Task brief: Copy the lines of the listing below verbatim, from the line containing "Where should I click to: Open the Series" through the line containing "click(75, 146)", including both of those lines.
════════
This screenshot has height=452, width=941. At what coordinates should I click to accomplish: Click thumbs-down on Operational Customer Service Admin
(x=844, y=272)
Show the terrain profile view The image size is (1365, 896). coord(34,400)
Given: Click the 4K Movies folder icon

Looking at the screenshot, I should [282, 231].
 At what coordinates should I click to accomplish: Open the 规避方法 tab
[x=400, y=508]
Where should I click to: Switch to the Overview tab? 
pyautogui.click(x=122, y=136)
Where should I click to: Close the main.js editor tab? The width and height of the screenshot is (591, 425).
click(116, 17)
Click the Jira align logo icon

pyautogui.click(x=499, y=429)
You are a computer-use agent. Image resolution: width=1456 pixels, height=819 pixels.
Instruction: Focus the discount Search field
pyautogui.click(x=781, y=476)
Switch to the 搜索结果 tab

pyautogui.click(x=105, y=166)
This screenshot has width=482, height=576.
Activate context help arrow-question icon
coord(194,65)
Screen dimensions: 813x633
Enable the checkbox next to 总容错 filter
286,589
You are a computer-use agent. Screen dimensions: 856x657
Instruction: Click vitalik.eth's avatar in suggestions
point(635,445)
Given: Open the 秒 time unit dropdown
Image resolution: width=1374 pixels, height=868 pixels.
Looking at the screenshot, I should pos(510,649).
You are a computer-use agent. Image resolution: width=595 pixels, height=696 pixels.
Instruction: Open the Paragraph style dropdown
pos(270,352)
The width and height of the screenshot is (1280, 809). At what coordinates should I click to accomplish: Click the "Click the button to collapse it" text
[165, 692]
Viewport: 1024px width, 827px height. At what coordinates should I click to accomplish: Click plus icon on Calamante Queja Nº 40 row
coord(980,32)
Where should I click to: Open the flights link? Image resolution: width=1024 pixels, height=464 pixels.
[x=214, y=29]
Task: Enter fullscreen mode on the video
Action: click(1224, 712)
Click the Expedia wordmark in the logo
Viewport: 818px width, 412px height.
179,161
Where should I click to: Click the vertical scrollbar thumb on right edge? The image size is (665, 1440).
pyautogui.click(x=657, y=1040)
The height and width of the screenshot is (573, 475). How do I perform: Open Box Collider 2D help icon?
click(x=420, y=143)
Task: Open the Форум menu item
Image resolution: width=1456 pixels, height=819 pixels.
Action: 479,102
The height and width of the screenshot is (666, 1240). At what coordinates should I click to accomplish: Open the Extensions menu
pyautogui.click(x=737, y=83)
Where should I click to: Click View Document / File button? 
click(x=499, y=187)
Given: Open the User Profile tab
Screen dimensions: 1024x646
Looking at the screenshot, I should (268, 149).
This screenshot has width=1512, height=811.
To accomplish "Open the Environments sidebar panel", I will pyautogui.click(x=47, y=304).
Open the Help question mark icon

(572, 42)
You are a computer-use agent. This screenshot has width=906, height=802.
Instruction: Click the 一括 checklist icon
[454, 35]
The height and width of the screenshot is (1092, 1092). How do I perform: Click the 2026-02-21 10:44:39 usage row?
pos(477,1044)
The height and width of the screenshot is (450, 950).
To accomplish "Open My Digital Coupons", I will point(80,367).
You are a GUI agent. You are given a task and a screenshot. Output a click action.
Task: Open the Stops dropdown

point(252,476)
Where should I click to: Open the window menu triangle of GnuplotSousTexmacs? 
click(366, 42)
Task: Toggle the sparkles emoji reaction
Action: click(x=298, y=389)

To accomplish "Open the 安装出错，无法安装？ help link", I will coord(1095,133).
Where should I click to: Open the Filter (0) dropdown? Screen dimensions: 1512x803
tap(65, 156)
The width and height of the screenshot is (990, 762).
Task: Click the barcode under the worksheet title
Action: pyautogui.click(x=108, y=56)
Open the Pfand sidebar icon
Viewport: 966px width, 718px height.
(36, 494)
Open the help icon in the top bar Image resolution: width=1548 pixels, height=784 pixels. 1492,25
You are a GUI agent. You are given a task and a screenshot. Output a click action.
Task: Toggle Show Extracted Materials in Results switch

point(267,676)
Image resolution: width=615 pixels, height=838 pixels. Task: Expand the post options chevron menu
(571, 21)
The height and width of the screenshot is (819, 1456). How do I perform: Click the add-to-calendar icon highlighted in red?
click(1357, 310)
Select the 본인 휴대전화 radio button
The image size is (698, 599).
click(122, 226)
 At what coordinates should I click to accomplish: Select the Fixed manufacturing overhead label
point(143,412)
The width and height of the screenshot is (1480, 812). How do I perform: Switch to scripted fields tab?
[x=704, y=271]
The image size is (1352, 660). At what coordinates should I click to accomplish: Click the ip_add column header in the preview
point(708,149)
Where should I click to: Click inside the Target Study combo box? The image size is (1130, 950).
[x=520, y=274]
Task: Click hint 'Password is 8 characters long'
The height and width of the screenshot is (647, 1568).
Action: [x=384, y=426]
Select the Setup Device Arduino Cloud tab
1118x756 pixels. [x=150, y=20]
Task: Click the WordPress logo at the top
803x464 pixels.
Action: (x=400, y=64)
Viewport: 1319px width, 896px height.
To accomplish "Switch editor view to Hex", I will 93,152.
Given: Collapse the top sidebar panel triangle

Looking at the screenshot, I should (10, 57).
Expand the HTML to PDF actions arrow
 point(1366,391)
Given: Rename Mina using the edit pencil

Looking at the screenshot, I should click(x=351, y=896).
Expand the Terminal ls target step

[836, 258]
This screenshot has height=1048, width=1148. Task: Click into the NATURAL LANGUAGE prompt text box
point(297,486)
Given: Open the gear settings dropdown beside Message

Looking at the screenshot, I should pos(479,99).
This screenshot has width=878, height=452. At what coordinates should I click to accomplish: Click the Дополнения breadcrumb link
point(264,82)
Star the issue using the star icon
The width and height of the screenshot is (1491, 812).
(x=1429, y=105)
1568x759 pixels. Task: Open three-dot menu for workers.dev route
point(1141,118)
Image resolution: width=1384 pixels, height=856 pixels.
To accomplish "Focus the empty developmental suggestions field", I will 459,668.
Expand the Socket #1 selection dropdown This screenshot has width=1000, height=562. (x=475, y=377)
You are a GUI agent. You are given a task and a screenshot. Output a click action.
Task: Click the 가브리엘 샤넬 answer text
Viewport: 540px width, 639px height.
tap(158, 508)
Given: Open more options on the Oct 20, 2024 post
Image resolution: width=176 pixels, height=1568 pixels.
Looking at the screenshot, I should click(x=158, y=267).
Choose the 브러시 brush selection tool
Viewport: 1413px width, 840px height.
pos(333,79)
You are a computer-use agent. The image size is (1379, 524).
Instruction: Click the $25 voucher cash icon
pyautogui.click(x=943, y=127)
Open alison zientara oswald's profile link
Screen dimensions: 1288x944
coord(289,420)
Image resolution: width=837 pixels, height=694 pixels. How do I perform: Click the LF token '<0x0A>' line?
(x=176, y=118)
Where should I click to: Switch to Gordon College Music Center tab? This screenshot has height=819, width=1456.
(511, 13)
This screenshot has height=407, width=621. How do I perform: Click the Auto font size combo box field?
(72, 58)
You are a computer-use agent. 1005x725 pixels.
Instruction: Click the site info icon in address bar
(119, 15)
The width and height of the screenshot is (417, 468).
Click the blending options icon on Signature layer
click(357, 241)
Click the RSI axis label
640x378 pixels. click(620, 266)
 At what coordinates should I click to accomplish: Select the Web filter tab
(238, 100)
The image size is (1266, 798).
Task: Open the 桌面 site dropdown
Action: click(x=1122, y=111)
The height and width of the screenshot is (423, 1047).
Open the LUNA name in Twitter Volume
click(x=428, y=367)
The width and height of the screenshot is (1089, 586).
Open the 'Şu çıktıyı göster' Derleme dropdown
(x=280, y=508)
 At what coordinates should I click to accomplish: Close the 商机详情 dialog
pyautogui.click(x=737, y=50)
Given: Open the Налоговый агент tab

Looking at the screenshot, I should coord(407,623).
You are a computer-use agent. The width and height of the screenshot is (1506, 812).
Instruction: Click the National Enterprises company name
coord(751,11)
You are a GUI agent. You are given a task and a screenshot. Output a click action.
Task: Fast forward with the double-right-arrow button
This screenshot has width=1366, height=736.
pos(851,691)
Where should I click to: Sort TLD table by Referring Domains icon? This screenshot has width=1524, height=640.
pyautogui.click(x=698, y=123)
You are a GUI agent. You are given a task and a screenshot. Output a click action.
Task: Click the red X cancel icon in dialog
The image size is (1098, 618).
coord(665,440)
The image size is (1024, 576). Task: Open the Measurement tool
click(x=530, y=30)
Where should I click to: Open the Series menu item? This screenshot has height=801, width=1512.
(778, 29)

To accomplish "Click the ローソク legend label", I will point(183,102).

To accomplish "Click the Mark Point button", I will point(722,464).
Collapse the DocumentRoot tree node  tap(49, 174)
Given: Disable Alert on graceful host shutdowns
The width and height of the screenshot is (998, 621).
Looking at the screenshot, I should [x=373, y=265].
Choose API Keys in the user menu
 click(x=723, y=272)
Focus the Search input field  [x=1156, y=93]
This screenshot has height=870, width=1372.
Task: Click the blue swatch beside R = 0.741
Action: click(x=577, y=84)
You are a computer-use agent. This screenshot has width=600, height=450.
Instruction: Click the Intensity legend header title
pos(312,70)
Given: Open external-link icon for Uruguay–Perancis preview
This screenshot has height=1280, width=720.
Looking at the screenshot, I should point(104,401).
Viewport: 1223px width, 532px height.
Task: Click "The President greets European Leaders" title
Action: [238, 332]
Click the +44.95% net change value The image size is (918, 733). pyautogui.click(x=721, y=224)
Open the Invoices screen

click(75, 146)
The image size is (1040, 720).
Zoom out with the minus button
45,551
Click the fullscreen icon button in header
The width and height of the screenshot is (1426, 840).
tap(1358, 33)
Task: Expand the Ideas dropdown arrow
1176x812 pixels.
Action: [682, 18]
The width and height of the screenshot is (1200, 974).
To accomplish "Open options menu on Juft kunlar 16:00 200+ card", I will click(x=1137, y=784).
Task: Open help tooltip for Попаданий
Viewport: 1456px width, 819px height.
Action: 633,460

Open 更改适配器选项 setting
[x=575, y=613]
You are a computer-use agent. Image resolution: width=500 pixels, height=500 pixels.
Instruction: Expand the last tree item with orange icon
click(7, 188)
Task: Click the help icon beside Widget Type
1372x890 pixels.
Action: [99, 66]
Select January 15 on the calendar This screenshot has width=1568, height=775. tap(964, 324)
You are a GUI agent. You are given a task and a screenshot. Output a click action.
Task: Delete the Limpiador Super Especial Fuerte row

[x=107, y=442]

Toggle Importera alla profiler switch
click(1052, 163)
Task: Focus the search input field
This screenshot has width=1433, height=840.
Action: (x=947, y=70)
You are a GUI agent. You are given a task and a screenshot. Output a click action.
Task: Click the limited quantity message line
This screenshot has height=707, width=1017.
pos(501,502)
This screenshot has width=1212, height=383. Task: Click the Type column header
════════
Full output:
Where should I click to: Open the Series menu item? This screenshot has height=801, width=1512.
(778, 29)

To accomplish "Click the ローソク legend label", I will point(183,102).

To accomplish "Click the Mark Point button", I will point(722,464).
Collapse the DocumentRoot tree node  tap(49, 174)
Given: Disable Alert on graceful host shutdowns
The width and height of the screenshot is (998, 621).
Looking at the screenshot, I should [x=373, y=265].
Choose API Keys in the user menu
 click(x=723, y=272)
Focus the Search input field  [x=1156, y=93]
This screenshot has height=870, width=1372.
Task: Click the blue swatch beside R = 0.741
Action: click(x=577, y=84)
You are a computer-use agent. This screenshot has width=600, height=450.
Instruction: Click the Intensity legend header title
pos(312,70)
Given: Open external-link icon for Uruguay–Perancis preview
This screenshot has height=1280, width=720.
Looking at the screenshot, I should point(104,401).
Viewport: 1223px width, 532px height.
Task: Click "The President greets European Leaders" title
Action: [238, 332]
Click the +44.95% net change value The image size is (918, 733). pyautogui.click(x=721, y=224)
Open the Invoices screen

click(75, 146)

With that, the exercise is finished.